Alternatively, you can integrate schema validation as part of your CI process. Dreamlit offers a validation step you can run in your preview or staging environments.This step compares your database schema against the expected schema required by your Dreamlit workflows, catching any potential breaking changes before they reach production.Currently in beta. Reach out to us if you’d like access to this feature.

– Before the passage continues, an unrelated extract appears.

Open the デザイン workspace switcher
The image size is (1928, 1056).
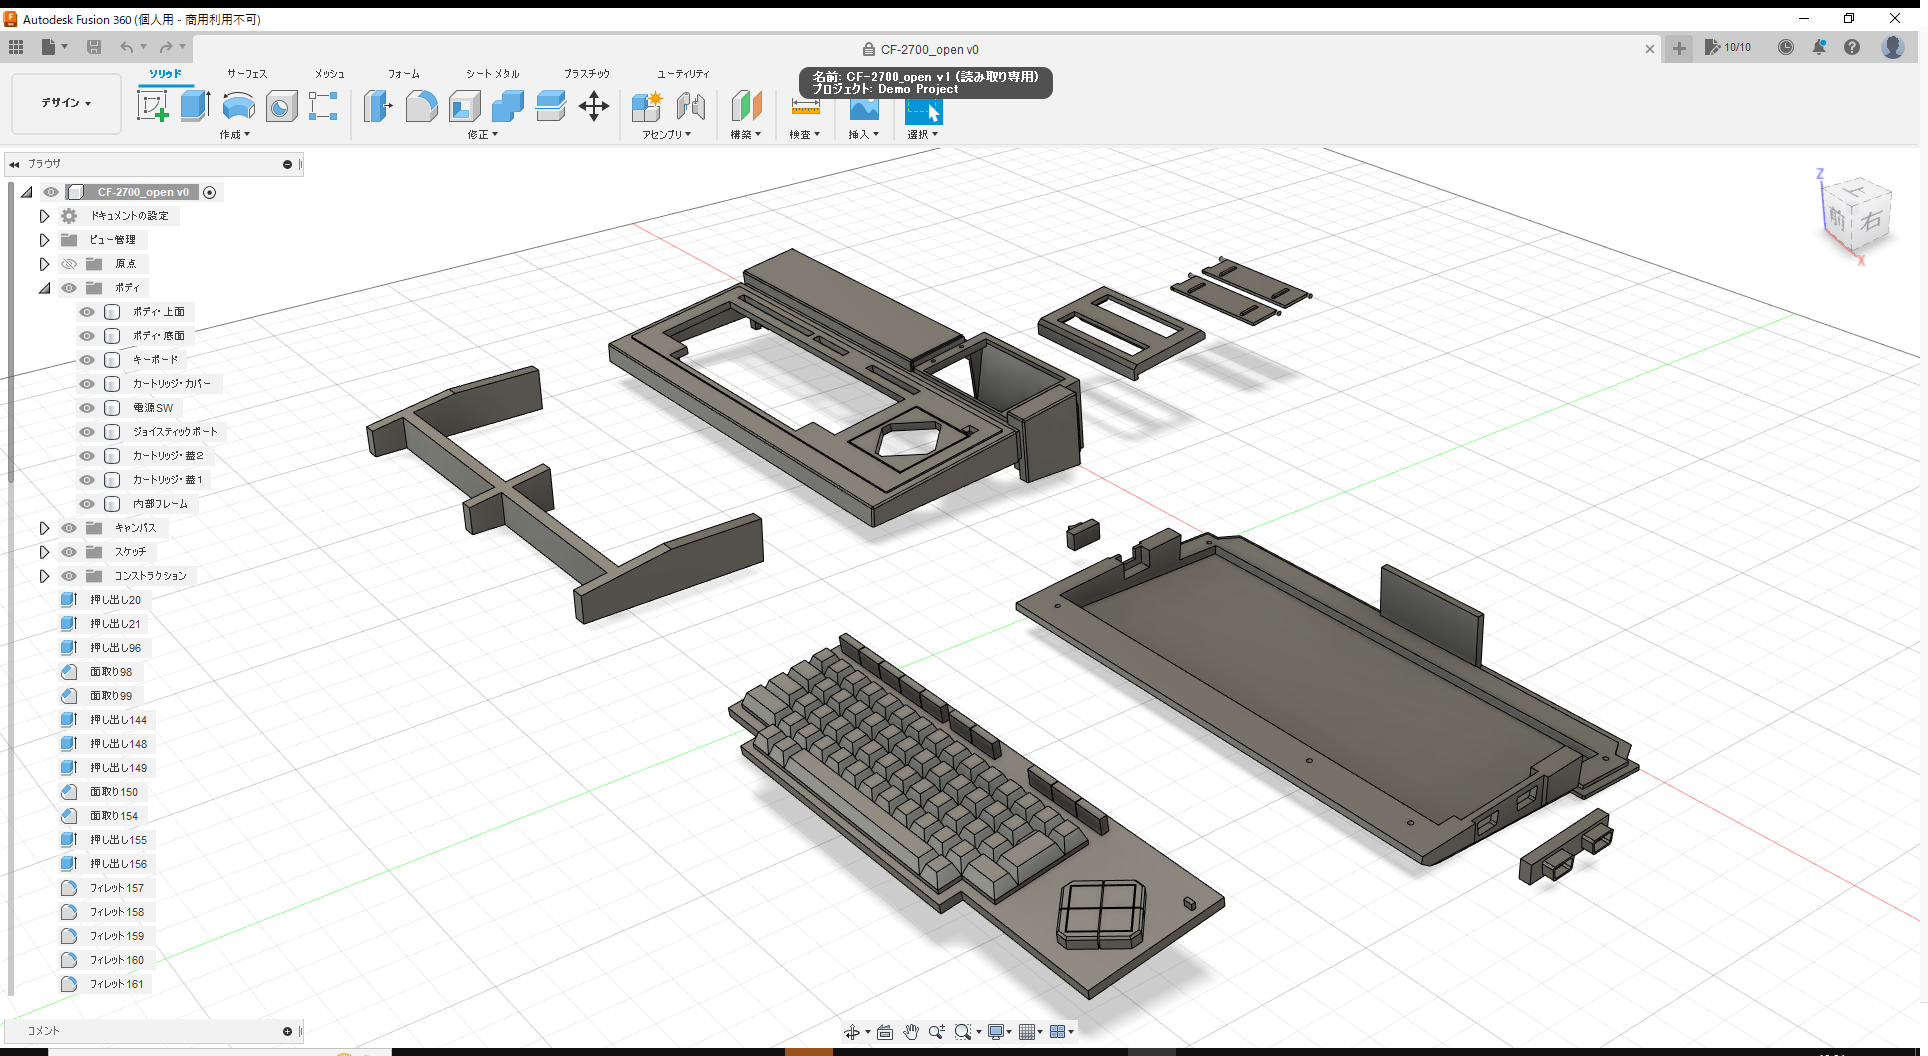(x=65, y=103)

Making the schema change safely

To ensure a smooth transition to a new schema for an otherwise breaking change, we recommend one of the following approaches:
If you don’t mind brief downtime for your workflows, this is the quickest approach.
  1. Unpublish any workflows referencing the old column/table.
  2. Apply your schema update.
  3. Adjust your Dreamlit workflow steps to reference the new schema.
  4. Publish your workflow again.
You can follow the “expand, migrate, and contract pattern” to make your schema changes.
  1. Add new columns or tables.
  2. Write to both old and new columns from your application.
  3. Backfill data into the new columns or tables.
  4. Update your Dreamlit workflow to reference the new columns/tables, and possibly update your application to reference the new columns/tables.
  5. Remove (or rename) the old columns/tables once no longer needed.
This approach avoids downtime for dependent workflows.

Uninstalling Dreamlit

If you ever want to remove Dreamlit entirely:
  1. Unpublish all workflows that depend on your Postgres connection (this removes triggers/functions).
  2. Delete the connection in the Dreamlit dashboard.
  3. (Optional) Drop the dreamlit schema to remove all Dreamlit-managed objects.
That’s it! By connecting Postgres to Dreamlit, you can create powerful, real-time workflows triggered by database changes — without writing any custom code in your application.